Une transition encore incertaine
Dans les années à venir, la situation pourrait changer. L’Europe envisage d’introduire une taxe carbone à partir de 2027, ce qui pourrait augmenter de 700 euros la facture annuelle des ménages chauffés au gaz naturel.
En Flandre, les mesures fiscales visent à réduire les taxes sur l’électricité tout en augmentant celles sur le gaz. « Il est essentiel d’adopter un transfert fiscal : plus les émissions de carbone sont élevées, plus les taxes doivent être élevées », explique Stéphane Bocqué, porte-parole de la FEBEG (Fédération belge des fournisseurs d’énergie).
Pour rendre les pompes à chaleur plus compétitives, il faudrait limiter le coût de l’électricité à 2 ou 2,5 fois celui du gaz, selon les calculs du régulateur CREG et du centre VITO-Energyville. Aujourd’hui, ce ratio est loin d’être atteint.
Pas d’interdiction imminente des chaudières
À partir de 2025, les nouveaux raccordements au gaz naturel seront interdits pour les nouveaux bâtiments et les tarifs de raccordement seront adaptés à leur coût réel. L’Europe envisage une interdiction totale des chaudières à combustible fossile d’ici 2040, mais cet objectif semble ambitieux. «Une interdiction est peu probable, car toutes les maisons ne sont pas adaptées à une pompe à chaleur», explique Kris De Wit, expert chez Gas.be.
Dans d’autres pays comme aux Pays-Bas ou en Allemagne, des mesures similaires ont été atténuées après de vives protestations, les ménages préférant conserver des solutions de chauffage connues et accessibles.
Le rôle du gaz vert et des solutions hybrides
Pour étendre l’usage des chaudières à gaz, une alternative émerge : remplacer le gaz fossile par du gaz vert, comme le biométhane ou les gaz de synthèse à base d’hydrogène. En Belgique, le biométhane commence déjà à être injecté dans le réseau, offrant des perspectives de durabilité accrue.
Par ailleurs, la pompe à chaleur hybride pourrait devenir une solution intermédiaire ou finale pour de nombreux foyers. Ce système combine une pompe à chaleur pour les besoins standards et une chaudière à gaz pour les pointes de demande. Une telle combinaison réduirait la consommation de gaz de 66 % et les émissions de carbone de 35 %.

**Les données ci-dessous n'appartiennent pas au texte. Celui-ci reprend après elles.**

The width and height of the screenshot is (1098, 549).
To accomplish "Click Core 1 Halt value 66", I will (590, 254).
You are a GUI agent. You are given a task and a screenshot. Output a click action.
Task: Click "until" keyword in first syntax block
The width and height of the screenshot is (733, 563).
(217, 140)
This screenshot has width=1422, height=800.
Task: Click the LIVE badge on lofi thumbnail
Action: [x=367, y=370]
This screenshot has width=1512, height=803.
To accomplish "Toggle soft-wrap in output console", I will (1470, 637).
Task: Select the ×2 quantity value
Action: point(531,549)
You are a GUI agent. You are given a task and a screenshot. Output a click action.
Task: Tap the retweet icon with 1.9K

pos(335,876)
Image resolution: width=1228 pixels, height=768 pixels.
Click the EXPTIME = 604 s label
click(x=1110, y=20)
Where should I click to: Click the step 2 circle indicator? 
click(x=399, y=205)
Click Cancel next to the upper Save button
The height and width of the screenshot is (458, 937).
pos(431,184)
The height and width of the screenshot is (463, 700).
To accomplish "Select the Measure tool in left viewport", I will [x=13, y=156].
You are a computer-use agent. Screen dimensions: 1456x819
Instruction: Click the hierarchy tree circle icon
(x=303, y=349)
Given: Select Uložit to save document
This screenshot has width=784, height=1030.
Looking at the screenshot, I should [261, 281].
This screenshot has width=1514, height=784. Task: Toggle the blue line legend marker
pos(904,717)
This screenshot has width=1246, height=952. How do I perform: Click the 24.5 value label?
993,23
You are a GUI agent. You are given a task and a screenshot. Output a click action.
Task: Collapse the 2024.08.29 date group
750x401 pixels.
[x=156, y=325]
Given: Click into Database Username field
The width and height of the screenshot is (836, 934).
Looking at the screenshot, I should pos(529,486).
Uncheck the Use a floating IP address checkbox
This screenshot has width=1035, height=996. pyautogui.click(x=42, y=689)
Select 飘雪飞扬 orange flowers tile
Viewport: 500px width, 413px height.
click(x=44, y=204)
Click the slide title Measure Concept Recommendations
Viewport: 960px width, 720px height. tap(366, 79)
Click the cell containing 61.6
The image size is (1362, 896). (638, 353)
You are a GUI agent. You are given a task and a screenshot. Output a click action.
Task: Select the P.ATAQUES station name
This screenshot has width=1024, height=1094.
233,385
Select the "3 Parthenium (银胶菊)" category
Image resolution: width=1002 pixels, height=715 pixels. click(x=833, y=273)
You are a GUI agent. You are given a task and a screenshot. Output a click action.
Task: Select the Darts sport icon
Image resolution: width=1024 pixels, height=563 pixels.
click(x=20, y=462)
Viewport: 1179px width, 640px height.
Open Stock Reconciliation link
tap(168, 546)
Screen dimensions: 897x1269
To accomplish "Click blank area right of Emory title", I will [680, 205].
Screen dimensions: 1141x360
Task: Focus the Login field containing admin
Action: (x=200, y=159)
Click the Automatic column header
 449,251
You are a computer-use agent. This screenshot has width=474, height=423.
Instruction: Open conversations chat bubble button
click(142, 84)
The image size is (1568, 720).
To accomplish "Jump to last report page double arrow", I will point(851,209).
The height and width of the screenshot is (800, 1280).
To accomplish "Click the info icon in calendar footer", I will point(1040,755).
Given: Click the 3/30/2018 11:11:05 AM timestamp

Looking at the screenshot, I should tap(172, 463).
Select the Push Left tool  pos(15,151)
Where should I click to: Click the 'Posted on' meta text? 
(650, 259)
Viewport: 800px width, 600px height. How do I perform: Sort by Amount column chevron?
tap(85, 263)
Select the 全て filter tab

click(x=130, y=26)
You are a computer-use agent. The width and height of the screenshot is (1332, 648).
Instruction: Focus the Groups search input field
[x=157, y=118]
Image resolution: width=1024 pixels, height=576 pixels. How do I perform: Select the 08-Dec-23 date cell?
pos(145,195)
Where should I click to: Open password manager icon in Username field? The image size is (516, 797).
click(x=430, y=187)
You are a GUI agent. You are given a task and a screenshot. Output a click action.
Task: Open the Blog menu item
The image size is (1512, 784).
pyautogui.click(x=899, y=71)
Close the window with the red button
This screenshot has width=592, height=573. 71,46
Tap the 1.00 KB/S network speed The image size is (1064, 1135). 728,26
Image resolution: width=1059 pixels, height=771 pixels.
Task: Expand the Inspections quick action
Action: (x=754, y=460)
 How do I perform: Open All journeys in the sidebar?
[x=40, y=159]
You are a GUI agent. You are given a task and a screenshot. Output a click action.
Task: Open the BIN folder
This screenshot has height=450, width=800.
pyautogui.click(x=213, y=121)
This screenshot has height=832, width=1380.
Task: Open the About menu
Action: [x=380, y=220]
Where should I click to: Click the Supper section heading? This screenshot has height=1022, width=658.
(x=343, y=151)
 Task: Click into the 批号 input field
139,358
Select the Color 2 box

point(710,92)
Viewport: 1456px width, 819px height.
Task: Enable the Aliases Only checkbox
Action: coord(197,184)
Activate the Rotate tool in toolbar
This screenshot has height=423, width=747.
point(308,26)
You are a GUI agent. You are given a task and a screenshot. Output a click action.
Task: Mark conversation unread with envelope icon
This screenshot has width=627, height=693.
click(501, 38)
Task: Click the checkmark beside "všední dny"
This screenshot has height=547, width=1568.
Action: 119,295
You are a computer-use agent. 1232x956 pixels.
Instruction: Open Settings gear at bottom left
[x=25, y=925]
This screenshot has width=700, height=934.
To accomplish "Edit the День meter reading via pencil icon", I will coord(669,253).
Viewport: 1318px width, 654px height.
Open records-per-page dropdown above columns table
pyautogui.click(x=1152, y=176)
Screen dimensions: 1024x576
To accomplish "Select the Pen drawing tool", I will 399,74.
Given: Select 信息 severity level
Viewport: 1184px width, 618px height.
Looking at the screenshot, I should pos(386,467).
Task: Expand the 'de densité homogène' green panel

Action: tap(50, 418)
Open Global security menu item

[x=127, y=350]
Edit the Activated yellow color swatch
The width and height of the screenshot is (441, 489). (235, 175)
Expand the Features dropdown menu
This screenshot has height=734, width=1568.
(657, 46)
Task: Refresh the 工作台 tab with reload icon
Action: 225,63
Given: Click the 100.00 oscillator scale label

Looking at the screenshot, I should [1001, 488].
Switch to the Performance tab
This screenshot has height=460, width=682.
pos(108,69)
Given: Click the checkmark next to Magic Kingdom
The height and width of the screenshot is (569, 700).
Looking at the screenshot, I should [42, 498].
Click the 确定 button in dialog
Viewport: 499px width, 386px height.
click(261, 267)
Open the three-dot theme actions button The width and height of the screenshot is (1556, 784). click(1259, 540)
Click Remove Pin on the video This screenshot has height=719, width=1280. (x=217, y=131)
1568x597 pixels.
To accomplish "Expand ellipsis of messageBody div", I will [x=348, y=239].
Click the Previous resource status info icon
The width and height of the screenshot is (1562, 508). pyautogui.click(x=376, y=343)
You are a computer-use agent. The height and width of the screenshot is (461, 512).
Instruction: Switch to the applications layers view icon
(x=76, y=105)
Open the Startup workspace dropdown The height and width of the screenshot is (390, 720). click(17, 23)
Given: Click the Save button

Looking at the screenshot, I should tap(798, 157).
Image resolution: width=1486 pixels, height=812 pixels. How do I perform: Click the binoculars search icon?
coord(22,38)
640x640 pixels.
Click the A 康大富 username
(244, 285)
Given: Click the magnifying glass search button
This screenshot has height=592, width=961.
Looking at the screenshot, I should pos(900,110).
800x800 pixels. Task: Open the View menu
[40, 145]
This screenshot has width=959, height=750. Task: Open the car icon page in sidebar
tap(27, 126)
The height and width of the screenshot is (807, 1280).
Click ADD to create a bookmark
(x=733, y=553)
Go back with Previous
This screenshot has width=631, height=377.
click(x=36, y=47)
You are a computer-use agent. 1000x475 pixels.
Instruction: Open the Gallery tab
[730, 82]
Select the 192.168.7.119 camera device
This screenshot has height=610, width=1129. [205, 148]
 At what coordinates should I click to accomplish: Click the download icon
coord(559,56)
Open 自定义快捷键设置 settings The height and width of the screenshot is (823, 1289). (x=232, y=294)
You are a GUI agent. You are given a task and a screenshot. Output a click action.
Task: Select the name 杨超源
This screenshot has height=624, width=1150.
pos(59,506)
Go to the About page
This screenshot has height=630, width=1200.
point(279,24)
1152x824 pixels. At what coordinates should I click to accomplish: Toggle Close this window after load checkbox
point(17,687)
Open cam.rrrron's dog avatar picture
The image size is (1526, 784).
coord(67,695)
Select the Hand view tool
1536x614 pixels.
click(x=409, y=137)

Un défi colossal d’ici 2050
Atteindre la neutralité climatique dans le logement belge d’ici 2050 reste un projet colossal. La rénovation de 85 000 logements par an serait nécessaire, un objectif difficile à atteindre étant donné le manque de main d’œuvre et le faible taux actuel de rénovation. La Banque nationale estime le coût total pour rendre l’immobilier belge efficace en énergie à 350 milliards d’euros.
Si l’urgence climatique nous pousse à accélérer la transition, de nombreux ménages n’ont pas les moyens d’investir dans des solutions coûteuses, qu’il s’agisse de pompes à chaleur ou de rénovations énergétiques. Cet aspect social de la transition énergétique nécessite des réponses politiques claires et des aides adaptées.